Suppose the structure has:

  • I = 1.0
  • R = 5.0
  • Sa/g = 2.5

Then the only thing changing is the zone factor Z. Using Clause 6.4.2:

Zone Z Z/2 Ah = (Z/2) × (1/5) × 2.5 Interpretation
II 0.10 0.05 0.025 Lowest of the four
III 0.16 0.08 0.040 1.6 times Zone II
IV 0.24 0.12 0.060 2.4 times Zone II
V 0.36 0.18 0.090 3.6 times Zone II
Do not over-pamper this example: the comparison is valid only when I, R, and Sa/g remain the same. In real design, different structural systems, periods, and site soils can change the final coefficient substantially.

How Ah connects to design force in buildings

For buildings, the design seismic base shear is linked to the horizontal coefficient by:

VB = Ah × W Clause 7.2.1

where W is the seismic weight of the building. So the sequence is:

Zone map → Z → Ah → base shear VB → storey forces and member design.

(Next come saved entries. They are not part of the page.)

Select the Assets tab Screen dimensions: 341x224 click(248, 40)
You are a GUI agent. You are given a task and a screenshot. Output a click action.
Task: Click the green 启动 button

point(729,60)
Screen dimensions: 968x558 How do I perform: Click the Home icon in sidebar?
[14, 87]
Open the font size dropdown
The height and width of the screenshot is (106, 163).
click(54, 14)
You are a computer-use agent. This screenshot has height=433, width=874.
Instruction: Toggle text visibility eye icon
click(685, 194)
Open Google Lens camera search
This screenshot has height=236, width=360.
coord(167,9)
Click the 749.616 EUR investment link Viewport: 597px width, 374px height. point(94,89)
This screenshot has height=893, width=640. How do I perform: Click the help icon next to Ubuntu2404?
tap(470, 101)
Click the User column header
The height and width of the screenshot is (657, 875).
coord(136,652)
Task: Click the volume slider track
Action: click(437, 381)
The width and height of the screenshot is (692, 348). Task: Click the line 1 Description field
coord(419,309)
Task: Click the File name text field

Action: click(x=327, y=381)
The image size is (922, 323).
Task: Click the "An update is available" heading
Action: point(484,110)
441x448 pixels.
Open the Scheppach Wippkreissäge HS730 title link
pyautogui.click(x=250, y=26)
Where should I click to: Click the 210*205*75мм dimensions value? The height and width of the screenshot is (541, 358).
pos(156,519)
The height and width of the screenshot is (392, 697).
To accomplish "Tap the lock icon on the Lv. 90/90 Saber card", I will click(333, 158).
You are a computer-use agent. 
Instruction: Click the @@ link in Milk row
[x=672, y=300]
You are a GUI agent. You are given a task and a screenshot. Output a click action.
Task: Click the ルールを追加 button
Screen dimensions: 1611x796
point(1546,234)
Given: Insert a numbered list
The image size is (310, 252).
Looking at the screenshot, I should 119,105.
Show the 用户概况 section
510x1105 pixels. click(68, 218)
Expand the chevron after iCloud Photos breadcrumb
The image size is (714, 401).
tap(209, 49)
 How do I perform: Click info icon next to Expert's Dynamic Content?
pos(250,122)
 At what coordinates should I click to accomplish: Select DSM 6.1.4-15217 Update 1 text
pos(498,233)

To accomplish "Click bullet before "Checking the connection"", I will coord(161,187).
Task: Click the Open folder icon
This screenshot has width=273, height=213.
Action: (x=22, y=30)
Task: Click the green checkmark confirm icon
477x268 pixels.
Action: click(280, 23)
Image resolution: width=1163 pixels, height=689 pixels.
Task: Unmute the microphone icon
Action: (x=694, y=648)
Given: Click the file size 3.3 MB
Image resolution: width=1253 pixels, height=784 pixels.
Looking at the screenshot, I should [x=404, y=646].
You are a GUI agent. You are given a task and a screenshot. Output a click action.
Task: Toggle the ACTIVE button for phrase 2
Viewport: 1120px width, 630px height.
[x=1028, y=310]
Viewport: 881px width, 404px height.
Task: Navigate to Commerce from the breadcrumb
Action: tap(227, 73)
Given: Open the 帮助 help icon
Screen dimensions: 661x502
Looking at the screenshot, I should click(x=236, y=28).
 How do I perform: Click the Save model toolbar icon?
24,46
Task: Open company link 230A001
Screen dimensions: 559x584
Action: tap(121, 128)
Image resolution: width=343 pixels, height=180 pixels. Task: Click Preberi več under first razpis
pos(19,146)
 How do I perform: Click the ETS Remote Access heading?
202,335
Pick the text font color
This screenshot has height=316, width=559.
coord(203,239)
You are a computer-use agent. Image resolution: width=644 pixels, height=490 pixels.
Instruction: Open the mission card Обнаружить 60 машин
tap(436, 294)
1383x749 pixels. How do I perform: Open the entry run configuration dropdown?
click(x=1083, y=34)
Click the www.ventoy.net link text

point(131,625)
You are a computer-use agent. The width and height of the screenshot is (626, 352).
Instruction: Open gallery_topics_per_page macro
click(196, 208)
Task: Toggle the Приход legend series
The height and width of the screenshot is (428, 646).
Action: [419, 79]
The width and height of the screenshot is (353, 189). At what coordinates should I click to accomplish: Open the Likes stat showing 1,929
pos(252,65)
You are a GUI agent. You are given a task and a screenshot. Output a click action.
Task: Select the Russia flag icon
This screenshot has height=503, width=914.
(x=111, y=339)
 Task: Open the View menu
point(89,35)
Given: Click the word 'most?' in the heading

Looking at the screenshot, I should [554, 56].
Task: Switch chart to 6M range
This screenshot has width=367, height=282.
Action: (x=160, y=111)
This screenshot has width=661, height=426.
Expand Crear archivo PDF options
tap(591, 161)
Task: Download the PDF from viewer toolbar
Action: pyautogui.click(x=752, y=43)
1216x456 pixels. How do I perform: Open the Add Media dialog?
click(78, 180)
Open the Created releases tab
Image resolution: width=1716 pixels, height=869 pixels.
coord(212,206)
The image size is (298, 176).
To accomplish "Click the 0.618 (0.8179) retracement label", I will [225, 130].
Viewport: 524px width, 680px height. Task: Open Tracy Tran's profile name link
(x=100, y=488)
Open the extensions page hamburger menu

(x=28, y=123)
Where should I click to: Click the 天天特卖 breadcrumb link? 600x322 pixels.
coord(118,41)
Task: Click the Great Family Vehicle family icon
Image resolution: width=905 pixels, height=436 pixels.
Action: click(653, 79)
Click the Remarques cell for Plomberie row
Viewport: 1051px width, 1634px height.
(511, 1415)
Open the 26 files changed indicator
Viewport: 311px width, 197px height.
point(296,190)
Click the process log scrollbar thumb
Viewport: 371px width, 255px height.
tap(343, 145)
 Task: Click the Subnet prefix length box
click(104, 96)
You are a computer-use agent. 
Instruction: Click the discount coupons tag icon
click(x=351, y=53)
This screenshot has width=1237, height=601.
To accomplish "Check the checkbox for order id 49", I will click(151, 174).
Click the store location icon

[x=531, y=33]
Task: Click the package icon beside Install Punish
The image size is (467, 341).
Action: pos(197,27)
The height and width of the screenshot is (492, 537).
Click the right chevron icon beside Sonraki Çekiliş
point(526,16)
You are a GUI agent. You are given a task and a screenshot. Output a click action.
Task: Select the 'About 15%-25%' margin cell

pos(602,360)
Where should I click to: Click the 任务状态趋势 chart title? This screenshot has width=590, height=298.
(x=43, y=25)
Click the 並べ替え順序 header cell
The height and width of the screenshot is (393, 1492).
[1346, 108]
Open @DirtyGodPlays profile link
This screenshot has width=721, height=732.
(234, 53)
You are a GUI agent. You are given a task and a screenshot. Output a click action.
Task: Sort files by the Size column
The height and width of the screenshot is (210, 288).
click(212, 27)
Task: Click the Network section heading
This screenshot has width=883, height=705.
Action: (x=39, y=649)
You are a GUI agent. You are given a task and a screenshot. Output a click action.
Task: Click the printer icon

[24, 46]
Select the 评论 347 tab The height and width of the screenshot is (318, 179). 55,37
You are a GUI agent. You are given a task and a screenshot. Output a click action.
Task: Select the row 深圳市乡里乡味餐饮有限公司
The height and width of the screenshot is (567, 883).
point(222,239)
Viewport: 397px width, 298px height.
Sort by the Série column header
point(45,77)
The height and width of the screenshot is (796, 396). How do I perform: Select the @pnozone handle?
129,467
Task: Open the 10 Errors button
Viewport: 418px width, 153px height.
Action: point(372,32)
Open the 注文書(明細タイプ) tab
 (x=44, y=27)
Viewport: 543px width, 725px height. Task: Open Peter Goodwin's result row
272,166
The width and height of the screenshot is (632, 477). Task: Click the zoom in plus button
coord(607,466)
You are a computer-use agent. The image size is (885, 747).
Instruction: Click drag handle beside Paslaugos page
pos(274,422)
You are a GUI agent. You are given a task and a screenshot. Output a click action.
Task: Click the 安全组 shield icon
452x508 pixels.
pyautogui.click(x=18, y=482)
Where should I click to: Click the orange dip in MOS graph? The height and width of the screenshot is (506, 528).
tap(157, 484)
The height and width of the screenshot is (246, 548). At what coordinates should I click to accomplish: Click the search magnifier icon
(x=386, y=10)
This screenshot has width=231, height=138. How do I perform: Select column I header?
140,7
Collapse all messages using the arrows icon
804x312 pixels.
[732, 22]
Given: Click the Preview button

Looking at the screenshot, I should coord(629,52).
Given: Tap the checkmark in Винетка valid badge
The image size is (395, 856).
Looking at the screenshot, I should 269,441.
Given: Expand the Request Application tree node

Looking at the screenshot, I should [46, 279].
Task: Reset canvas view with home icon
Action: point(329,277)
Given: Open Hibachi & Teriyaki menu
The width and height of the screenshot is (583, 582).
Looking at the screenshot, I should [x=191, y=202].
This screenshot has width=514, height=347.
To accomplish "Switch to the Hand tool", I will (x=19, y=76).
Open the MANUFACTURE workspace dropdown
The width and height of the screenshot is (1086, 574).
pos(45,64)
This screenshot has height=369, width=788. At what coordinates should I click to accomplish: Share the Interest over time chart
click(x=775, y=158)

That is the real machinery. Z is not the end of the calculation; it is the gateway number.

Related code points students should remember

A
Z is location-based. It comes from the seismic zone map and Table 3, not from the building type.
B
I is use-based. Hospitals, lifeline facilities, and important public-use buildings can require higher importance factors.
C
R is system-based. It depends on the lateral load resisting system and the level of ductile detailing.
D
Sa/g is period-and-soil-based. Soil Type I, II, and III use different spectral expressions.
E
Boundary towns take the higher zone. This avoids underestimating hazard when a location sits on a zone boundary.

Useful city examples from Annex E

Annex E lists many towns and their seismic zone factors. For example:

  • Ahmedabad — Zone III, Z = 0.16
  • Hyderabad — Zone II, Z = 0.10
  • Delhi — Zone IV, Z = 0.24
  • Guwahati — Zone V, Z = 0.36

These are handy reality anchors when students are trying to connect the map to actual places.

Conclusion

The seismic zone factor Z in IS 1893 is the code’s location-based hazard number. By itself, it does not finish the design. Instead, it enters the design horizontal acceleration coefficient through:

Ah = (Z / 2) × (I / R) × (Sa / g)

So the clean mental model is this:

Zone tells you where the building is. Importance tells you how critical it is. R tells you how the system behaves. Sa/g tells you how the structure and soil respond dynamically.

Put together, those terms convert earthquake hazard into design force. That is the whole elegant little machine humming behind the innocent-looking symbol Z.